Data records
+ + + + + + +
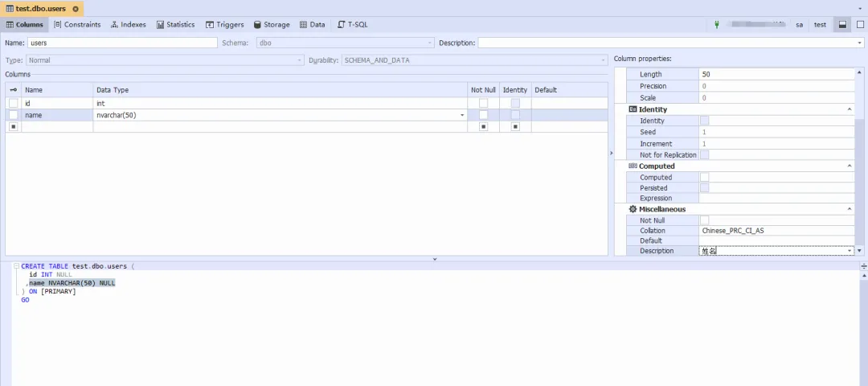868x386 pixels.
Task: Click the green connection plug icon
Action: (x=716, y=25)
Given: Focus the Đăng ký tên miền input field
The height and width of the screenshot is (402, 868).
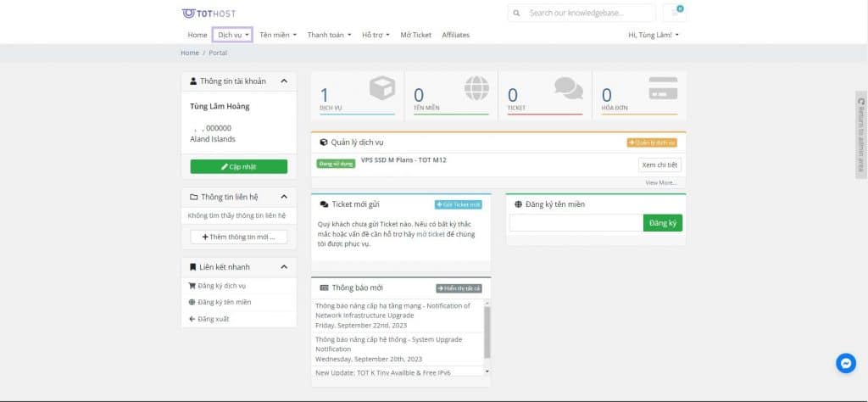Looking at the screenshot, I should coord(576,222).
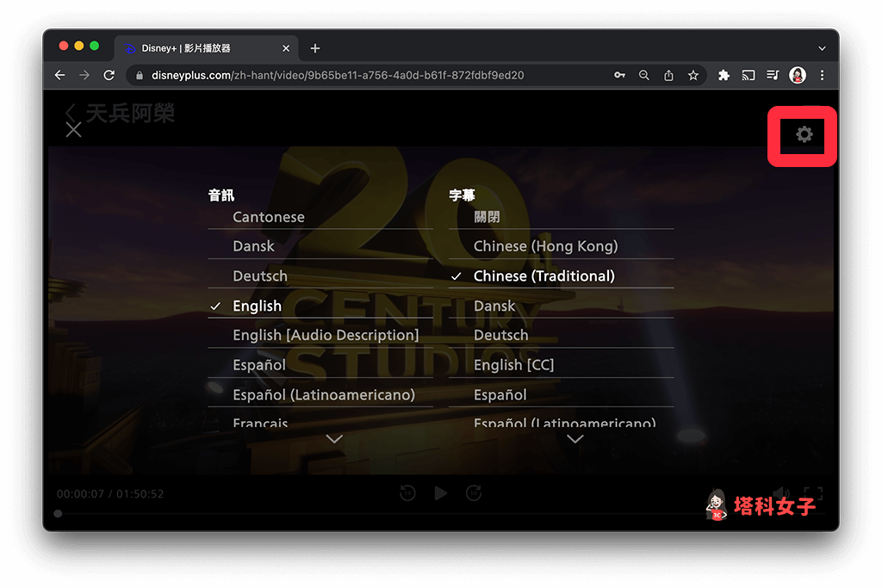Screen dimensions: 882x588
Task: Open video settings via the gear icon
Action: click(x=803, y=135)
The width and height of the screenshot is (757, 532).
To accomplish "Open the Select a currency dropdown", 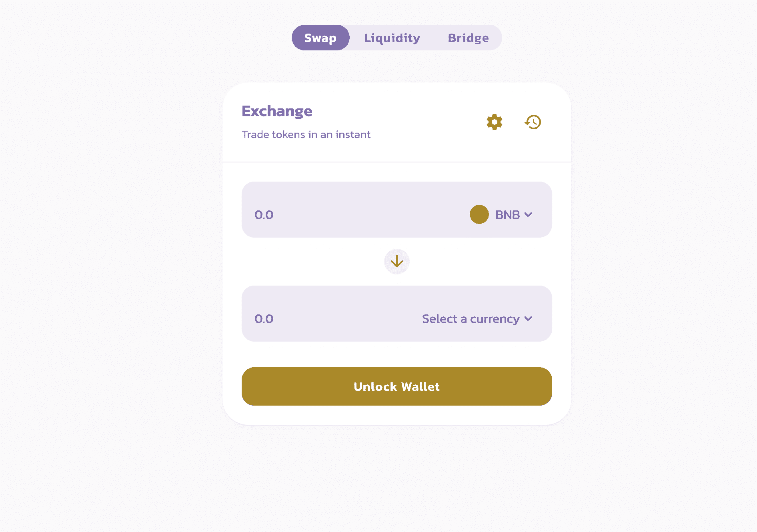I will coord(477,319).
+ + + + + + +
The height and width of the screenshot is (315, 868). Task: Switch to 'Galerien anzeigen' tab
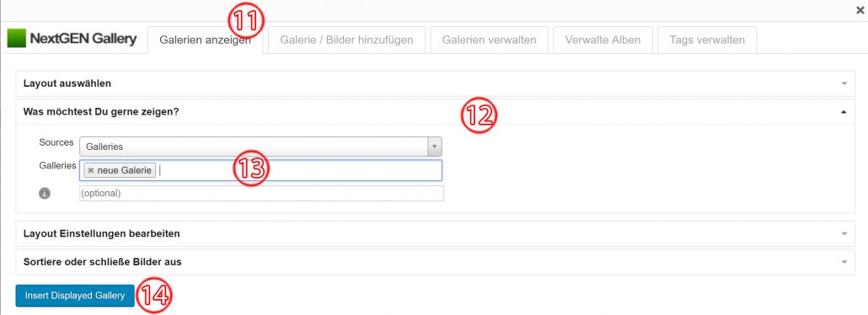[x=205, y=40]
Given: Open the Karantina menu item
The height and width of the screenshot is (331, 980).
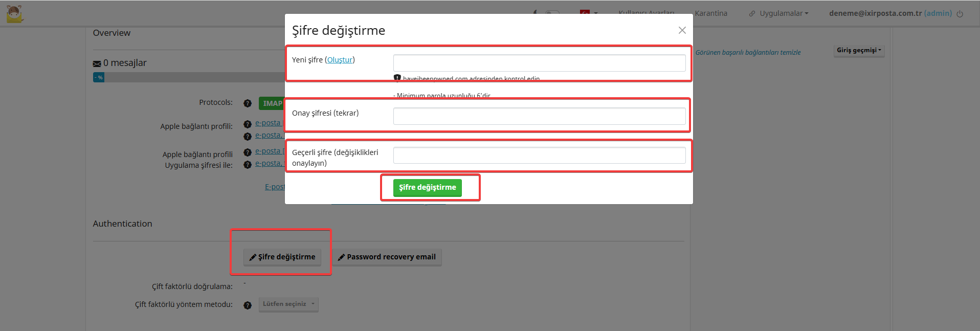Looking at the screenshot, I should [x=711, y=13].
+ + + + + + +
Work instructions => Search the entries for the word "Given", then list each line that holds it.

Exercise result =>
Given: Focus the Đăng ký tên miền input field
Given: Open the Karantina menu item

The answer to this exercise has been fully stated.